Restating every entry exactly is the whole task.
——
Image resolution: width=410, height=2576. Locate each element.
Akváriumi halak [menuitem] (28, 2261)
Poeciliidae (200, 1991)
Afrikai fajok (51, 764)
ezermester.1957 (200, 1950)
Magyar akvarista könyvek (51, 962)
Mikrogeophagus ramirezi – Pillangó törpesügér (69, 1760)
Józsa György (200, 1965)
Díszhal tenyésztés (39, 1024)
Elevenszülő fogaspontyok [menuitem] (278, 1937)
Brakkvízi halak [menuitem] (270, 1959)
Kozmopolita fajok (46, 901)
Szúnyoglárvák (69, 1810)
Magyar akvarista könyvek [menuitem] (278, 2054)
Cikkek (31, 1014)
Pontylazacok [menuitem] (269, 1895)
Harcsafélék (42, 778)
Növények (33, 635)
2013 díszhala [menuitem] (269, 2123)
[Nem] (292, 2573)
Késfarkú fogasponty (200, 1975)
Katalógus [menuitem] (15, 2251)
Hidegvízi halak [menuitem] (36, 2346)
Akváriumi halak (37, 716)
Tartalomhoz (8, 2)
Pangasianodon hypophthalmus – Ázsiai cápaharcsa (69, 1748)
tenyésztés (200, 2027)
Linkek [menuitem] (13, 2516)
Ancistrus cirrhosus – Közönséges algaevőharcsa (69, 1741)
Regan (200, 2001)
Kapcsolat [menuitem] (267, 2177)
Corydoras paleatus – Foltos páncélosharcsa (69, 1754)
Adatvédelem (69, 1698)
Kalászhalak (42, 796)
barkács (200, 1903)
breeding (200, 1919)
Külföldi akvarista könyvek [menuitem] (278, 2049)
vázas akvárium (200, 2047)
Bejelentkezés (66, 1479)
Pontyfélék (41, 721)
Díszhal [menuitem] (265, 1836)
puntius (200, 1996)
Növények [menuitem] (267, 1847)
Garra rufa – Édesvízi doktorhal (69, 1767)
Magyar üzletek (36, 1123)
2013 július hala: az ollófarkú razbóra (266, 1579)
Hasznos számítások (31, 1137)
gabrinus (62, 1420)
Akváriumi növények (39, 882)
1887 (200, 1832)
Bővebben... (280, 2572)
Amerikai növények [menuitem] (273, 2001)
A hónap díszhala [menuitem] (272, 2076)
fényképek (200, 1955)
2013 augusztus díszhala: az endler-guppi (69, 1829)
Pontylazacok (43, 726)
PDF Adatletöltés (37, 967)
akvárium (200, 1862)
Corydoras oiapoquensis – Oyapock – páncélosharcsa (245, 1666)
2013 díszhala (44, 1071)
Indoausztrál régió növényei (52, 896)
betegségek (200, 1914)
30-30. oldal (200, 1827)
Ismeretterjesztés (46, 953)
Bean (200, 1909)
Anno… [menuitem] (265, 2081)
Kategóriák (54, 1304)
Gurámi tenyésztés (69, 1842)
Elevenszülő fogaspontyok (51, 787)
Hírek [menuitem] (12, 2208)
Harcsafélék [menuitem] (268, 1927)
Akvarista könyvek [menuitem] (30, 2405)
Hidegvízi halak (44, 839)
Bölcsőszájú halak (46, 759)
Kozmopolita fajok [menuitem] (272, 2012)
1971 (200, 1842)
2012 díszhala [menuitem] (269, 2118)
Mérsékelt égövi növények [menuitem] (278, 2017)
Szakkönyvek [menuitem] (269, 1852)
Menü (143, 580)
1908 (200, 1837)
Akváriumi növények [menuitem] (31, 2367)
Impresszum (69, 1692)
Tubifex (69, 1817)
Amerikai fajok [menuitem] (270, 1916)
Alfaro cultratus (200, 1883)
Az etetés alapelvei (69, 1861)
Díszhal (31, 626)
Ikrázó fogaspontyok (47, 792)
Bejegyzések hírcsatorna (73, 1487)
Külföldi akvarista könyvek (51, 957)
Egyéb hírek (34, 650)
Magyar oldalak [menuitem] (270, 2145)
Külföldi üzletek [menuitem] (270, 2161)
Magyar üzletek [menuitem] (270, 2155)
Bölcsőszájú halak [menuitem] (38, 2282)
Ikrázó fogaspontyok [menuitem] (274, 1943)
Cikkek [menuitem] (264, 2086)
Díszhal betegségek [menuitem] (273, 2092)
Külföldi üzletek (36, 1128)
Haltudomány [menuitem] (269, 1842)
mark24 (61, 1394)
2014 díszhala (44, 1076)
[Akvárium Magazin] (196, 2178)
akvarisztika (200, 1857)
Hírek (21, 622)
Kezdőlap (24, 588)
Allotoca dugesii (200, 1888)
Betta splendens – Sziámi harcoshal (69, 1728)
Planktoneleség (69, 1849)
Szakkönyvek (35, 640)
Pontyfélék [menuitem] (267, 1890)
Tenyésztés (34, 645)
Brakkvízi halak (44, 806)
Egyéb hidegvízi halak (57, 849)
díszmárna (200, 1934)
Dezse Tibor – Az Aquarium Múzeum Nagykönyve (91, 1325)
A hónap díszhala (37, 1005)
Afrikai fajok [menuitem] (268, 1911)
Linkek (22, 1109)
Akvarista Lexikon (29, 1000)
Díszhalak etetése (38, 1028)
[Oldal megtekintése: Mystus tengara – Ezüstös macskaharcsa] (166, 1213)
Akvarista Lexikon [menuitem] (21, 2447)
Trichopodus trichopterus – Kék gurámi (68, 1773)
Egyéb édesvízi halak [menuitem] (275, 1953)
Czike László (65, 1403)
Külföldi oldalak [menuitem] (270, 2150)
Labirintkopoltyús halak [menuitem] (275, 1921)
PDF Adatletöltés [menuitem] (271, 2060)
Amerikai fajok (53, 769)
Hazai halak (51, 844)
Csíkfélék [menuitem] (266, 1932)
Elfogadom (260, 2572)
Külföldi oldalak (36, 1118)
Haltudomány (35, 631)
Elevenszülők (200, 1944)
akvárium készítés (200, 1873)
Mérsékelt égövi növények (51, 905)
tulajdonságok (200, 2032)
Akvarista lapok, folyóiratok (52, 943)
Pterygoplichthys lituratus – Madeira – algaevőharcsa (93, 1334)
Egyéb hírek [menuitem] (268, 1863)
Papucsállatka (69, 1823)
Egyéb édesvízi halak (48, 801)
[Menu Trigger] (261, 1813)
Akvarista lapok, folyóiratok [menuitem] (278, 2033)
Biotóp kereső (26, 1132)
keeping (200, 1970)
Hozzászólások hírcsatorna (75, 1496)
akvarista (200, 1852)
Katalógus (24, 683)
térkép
——
Solved exercise —
Image resolution: width=410, height=2576. Locate each element.
Akváriumi halak [menuitem] (28, 2261)
Poeciliidae (200, 1991)
Afrikai fajok (51, 764)
ezermester.1957 (200, 1950)
Magyar akvarista könyvek (51, 962)
Mikrogeophagus ramirezi – Pillangó törpesügér (69, 1760)
Józsa György (200, 1965)
Díszhal tenyésztés (39, 1024)
Elevenszülő fogaspontyok [menuitem] (278, 1937)
Brakkvízi halak [menuitem] (270, 1959)
Kozmopolita fajok (46, 901)
Szúnyoglárvák (69, 1810)
Magyar akvarista könyvek [menuitem] (278, 2054)
Cikkek (31, 1014)
Pontylazacok [menuitem] (269, 1895)
Harcsafélék (42, 778)
Növények (33, 635)
2013 díszhala [menuitem] (269, 2123)
[Nem] (292, 2573)
Késfarkú fogasponty (200, 1975)
Katalógus [menuitem] (15, 2251)
Hidegvízi halak [menuitem] (36, 2346)
Akváriumi halak (37, 716)
Tartalomhoz (8, 2)
Pangasianodon hypophthalmus – Ázsiai cápaharcsa (69, 1748)
tenyésztés (200, 2027)
Linkek [menuitem] (13, 2516)
Ancistrus cirrhosus – Közönséges algaevőharcsa (69, 1741)
Regan (200, 2001)
Kapcsolat [menuitem] (267, 2177)
Corydoras paleatus – Foltos páncélosharcsa (69, 1754)
Adatvédelem (69, 1698)
Kalászhalak (42, 796)
barkács (200, 1903)
breeding (200, 1919)
Külföldi akvarista könyvek [menuitem] (278, 2049)
vázas akvárium (200, 2047)
Bejelentkezés (66, 1479)
Pontyfélék (41, 721)
Díszhal [menuitem] (265, 1836)
puntius (200, 1996)
Növények [menuitem] (267, 1847)
Garra rufa – Édesvízi doktorhal (69, 1767)
Magyar üzletek (36, 1123)
2013 július hala: az ollófarkú razbóra (266, 1579)
Hasznos számítások (31, 1137)
gabrinus (62, 1420)
Akváriumi növények (39, 882)
1887 (200, 1832)
Bővebben... (280, 2572)
Amerikai növények [menuitem] (273, 2001)
A hónap díszhala [menuitem] (272, 2076)
fényképek (200, 1955)
2013 augusztus díszhala: az endler-guppi (69, 1829)
Pontylazacok (43, 726)
PDF Adatletöltés (37, 967)
akvárium (200, 1862)
Corydoras oiapoquensis – Oyapock – páncélosharcsa (245, 1666)
2013 díszhala (44, 1071)
Indoausztrál régió növényei (52, 896)
betegségek (200, 1914)
30-30. oldal (200, 1827)
Ismeretterjesztés (46, 953)
Bean (200, 1909)
Anno… [menuitem] (265, 2081)
Kategóriák (54, 1304)
Gurámi tenyésztés (69, 1842)
Elevenszülő fogaspontyok (51, 787)
Hírek [menuitem] (12, 2208)
Harcsafélék [menuitem] (268, 1927)
Akvarista könyvek [menuitem] (30, 2405)
Hidegvízi halak (44, 839)
Bölcsőszájú halak (46, 759)
Kozmopolita fajok [menuitem] (272, 2012)
1971 (200, 1842)
2012 díszhala [menuitem] (269, 2118)
Mérsékelt égövi növények [menuitem] (278, 2017)
Szakkönyvek [menuitem] (269, 1852)
Menü (143, 580)
1908 (200, 1837)
Akváriumi növények [menuitem] (31, 2367)
Impresszum (69, 1692)
Tubifex (69, 1817)
Amerikai fajok [menuitem] (270, 1916)
Alfaro cultratus (200, 1883)
Az etetés alapelvei (69, 1861)
Díszhal (31, 626)
Ikrázó fogaspontyok (47, 792)
Bejegyzések hírcsatorna (73, 1487)
Külföldi akvarista könyvek (51, 957)
Egyéb hírek (34, 650)
Magyar oldalak [menuitem] (270, 2145)
Külföldi üzletek [menuitem] (270, 2161)
Magyar üzletek [menuitem] (270, 2155)
Bölcsőszájú halak [menuitem] (38, 2282)
Ikrázó fogaspontyok [menuitem] (274, 1943)
Cikkek [menuitem] (264, 2086)
Díszhal betegségek [menuitem] (273, 2092)
Külföldi üzletek (36, 1128)
Haltudomány [menuitem] (269, 1842)
mark24 (61, 1394)
2014 díszhala (44, 1076)
[Akvárium Magazin] (196, 2178)
akvarisztika (200, 1857)
Hírek (21, 622)
Kezdőlap (24, 588)
Allotoca dugesii (200, 1888)
Betta splendens – Sziámi harcoshal (69, 1728)
Planktoneleség (69, 1849)
Szakkönyvek (35, 640)
Pontyfélék [menuitem] (267, 1890)
Tenyésztés (34, 645)
Brakkvízi halak (44, 806)
Egyéb hidegvízi halak (57, 849)
díszmárna (200, 1934)
Dezse Tibor – Az Aquarium Múzeum Nagykönyve (91, 1325)
A hónap díszhala (37, 1005)
Afrikai fajok [menuitem] (268, 1911)
Linkek (22, 1109)
Akvarista Lexikon (29, 1000)
Díszhalak etetése (38, 1028)
[Oldal megtekintése: Mystus tengara – Ezüstös macskaharcsa] (166, 1213)
Akvarista Lexikon [menuitem] (21, 2447)
Trichopodus trichopterus – Kék gurámi (68, 1773)
Egyéb édesvízi halak [menuitem] (275, 1953)
Czike László (65, 1403)
Külföldi oldalak [menuitem] (270, 2150)
Labirintkopoltyús halak [menuitem] (275, 1921)
PDF Adatletöltés [menuitem] (271, 2060)
Amerikai fajok (53, 769)
Hazai halak (51, 844)
Csíkfélék [menuitem] (266, 1932)
Elfogadom (260, 2572)
Külföldi oldalak (36, 1118)
Haltudomány (35, 631)
Elevenszülők (200, 1944)
akvárium készítés (200, 1873)
Mérsékelt égövi növények (51, 905)
tulajdonságok (200, 2032)
Akvarista lapok, folyóiratok (52, 943)
Pterygoplichthys lituratus – Madeira – algaevőharcsa (93, 1334)
Egyéb hírek [menuitem] (268, 1863)
Papucsállatka (69, 1823)
Egyéb édesvízi halak (48, 801)
[Menu Trigger] (261, 1813)
Akvarista lapok, folyóiratok [menuitem] (278, 2033)
Biotóp kereső (26, 1132)
keeping (200, 1970)
Hozzászólások hírcsatorna (75, 1496)
akvarista (200, 1852)
Katalógus (24, 683)
térkép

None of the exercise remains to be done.